Merck Cuts 7,000 Jobs To Help Boost Anti-Depressant Sales
With shares and profits plummeting, Merck has announced that it will cut 7,000 jobs in an attempt to boost waffling anti-depressant sales. Executives of the pharmaceutical company said that with antidepressant sales lagging, especially after losing $2 billion in the Vioxx recall, a large-scale layoff would help populate the fledgling market of depressed people.
"With most of the country already on Prozac or Zoloft, it's time to introduce some fresh, undrugged and recently depressed people into the market," said Richard Clark, company chief executive offices. "Our employees are well aware of Merck products like Tryptanol and other great remedies to those inevitable rainy days, and we hope that they'll use them as faithfully as they served their posts until we laid them off."
Clark says that Merck employees are exceptionally faithful, and he does not expect them to cease buying Merck’s effective products, even as Merck prepares to cease paying them.
"This will ultimately be a good thing for everyone involved, and we would like to remind all employees, past and present, that employee discounts on all Merck products are good up to 30 days after getting canned, which is sure to be a very – ahem – depressing time," said Clark in a separate statement.
Analysts expect that anti-depressant sales will increase over the next two years as Merck plots to reduce its workforce by 11 percent by 2008. Other companies like Nissin Foods (which produces Top Ramen Noodles), Faygo Soda, the Goodwill, and Aldi Supermarkets are also anticipating an increase in business as 7,000 Merck employees face joblessness and necessary budget cutbacks.
"Now is time for ramen," beamed a smiling noodle robot serving as a spokesman for Nissin Foods. "You eat pills, eat ramen, be happy!"
Indeed, as the robot instructed, many of the employees who lost their jobs appeared buoyant and upbeat about their situation.
"You can't let a good firing keep you down, that's what I always say!" chirped Ben Jonston, who was let go from a New Jersey plant, busily cutting out pictures of food that he might someday like to eat. "The early moss captures a bird!"
"I'm going to try and see how long I can maintain my normal, pre-firing lifestyle," said ex-employee Rita Creal, charging a new laptop computer to her credit card. "It's important that I help the economy as well as my company's image. Oops -- former company!"
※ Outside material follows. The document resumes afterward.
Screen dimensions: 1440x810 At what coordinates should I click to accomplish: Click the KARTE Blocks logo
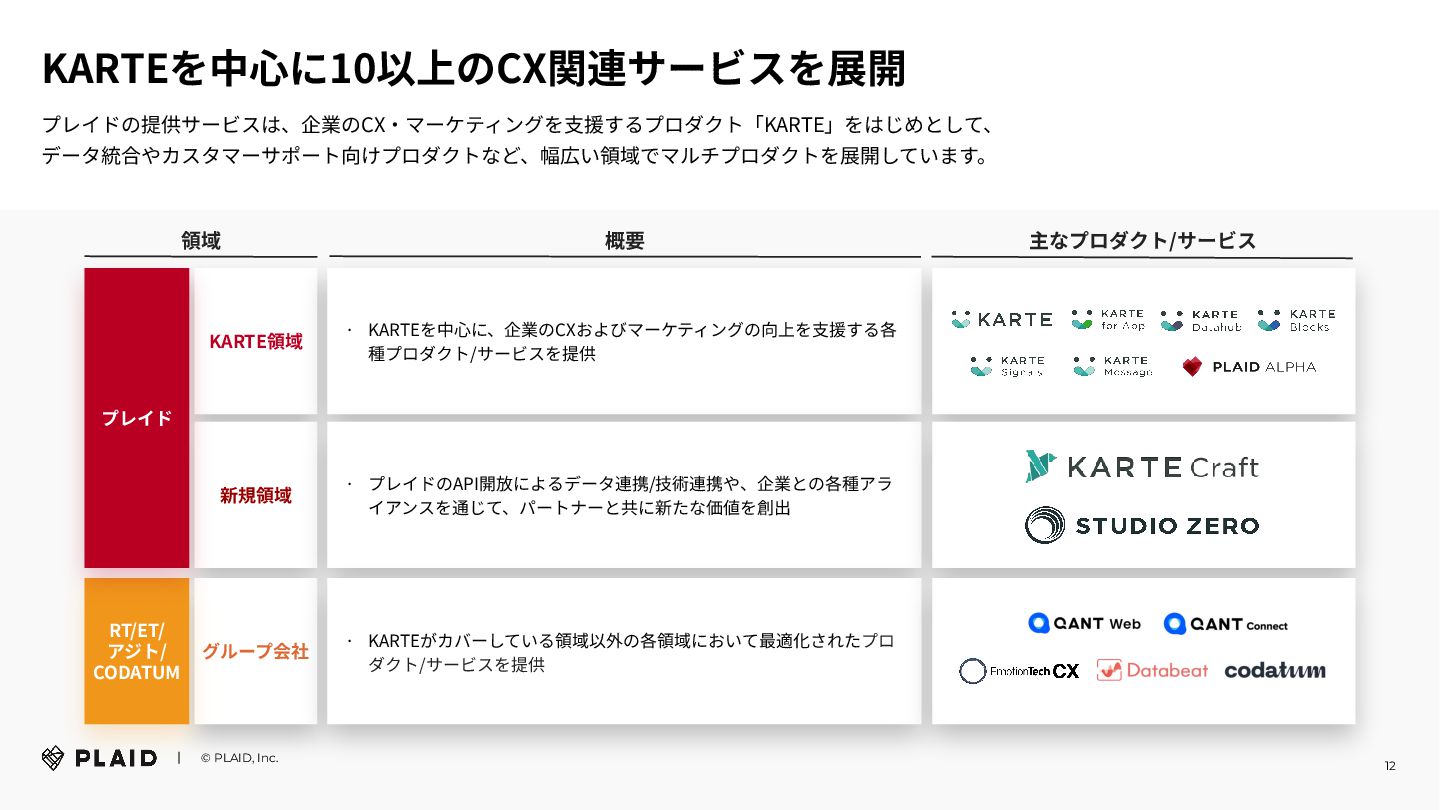click(1296, 320)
As well as it appears to be working, it is interesting to note that this anti-depressant sale increase tactic was Merck's back-up plan; the firm initially hoped that the announcement of the firings would trigger heart attacks in patients who had previously taken the heart attack-enhancing Merck drug Vioxx, causing massive fatalities and encouraging friends and family to take up anti-depressants in their hour of need.
"Unfortunately, Vioxx was pulled from the market too soon to allow that particular scenario to come to fruition," said one market analyst. "It's too bad, because Merck could've recouped some stock when dangerous criminals and psychopaths realized that Vioxx can be a very useful drug in the right circumstances."
Merck plans to terminate almost all of the rest of its jobs by 2008, say company officials, when the company will be run by "two guys who think of pills" that are assembled by teams in Uzbekistan.